Le capitalisme et la mondialisation néolibérale mettent
aussi en danger les vies des populations et accentuent
les multiples formes d’exclusion des éléments
marginalisés. Les plus affectés sont les femmes, les
enfants, les populations indigènes, les intouchables, les
minorités ethniques, les populations tribales, les
travailleurs de secteurs non syndiqués ou saisonniers
et d’autres groupes socialement exclus. Tout cela a
causé une baisse des salaires, un chômage massif et
une augmentation des prix qui font croître l’indigence
en entraînant les terribles conséquences du travail des
enfants et du trafic des femmes et des enfants.
L’éducation, la protection infantile, la santé, les
transports, tout devient privatisé et les coupures de
subventions aboutissent pour les pauvres à une
absence de services et de sécurité alimentaire.

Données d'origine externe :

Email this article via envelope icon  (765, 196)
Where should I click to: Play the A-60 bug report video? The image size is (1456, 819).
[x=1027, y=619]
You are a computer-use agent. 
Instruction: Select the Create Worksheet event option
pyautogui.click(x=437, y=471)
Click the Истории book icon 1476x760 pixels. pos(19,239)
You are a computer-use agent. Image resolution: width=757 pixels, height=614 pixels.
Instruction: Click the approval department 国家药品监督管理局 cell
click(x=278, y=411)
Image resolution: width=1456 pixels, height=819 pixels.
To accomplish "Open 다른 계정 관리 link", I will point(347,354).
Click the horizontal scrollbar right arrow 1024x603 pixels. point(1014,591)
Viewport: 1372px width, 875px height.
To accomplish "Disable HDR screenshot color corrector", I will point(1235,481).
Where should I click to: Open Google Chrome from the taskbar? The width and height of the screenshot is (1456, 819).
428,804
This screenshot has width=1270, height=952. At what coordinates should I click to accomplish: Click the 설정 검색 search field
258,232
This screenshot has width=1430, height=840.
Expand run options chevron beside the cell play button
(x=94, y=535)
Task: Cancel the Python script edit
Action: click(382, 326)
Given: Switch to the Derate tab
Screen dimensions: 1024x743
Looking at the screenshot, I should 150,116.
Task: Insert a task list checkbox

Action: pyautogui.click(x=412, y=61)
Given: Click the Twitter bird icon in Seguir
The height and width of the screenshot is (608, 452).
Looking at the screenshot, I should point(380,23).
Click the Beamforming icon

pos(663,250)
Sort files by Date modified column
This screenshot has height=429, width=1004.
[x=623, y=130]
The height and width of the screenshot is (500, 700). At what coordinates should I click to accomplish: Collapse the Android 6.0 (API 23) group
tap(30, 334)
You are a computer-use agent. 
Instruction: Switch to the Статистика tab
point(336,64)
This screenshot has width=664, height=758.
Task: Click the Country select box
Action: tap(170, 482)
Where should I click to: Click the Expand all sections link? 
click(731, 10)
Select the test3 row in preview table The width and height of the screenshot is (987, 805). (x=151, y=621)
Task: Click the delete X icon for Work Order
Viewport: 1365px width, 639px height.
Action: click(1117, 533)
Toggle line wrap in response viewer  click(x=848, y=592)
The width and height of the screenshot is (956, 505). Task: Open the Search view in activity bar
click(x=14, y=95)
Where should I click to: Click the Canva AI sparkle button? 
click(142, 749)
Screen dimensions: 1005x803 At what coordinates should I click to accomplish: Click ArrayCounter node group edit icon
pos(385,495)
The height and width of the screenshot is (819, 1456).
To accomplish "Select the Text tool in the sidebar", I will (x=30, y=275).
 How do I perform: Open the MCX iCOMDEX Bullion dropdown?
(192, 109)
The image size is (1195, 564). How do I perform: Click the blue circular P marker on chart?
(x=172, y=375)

En
même temps, les instances d’exclusion se manifestent
par la suppression des protections sociales et de la
discrimination positive, la montée de la violence et de la
discrimination contre les groupes vulnérables, éliminant
les diversités sociales, ce qui force encore davantage
les minorités à se conformer aux points de vue
dominants et accroît fortement les manigances qui font
s’opposer des groupes les uns contre les autres.
À mesure que s’installe la mondialisation néolibérale,
l’espace démocratique à l’intérieur des États-nations se
rétrécit, avec la montée en puissance d’affirmations
identitaires fondamentalistes, intolérantes et violentes
et l’augmentation des puissances répressives de l’État
et des élites, qui engendrent des violations flagrantes
des droits du citoyen et de la personne.
En conséquence, nous décidons de poursuivre et de
renforcer la solidarité pour résister à la domination
impérialiste. Dans les jours qui viennent, il faudra - et
nous nous y emploierons - intégrer de nombreux autres
mouvements sociaux dans cette dynamique de
résistance et développer des processus transparents et
démocratiques afin de coordonner les activités et les
actions.
Non seulement nous croyons qu’UN AUTRE MONDE
EST POSSIBLE mais qu’UN AUTRE MONDE EST
NÉCESSAIRE ! Nous affirmons notre foi dans des
solutions alternatives fondées sur l’équité, la justice
sociale, les droits de la personne et le socialisme !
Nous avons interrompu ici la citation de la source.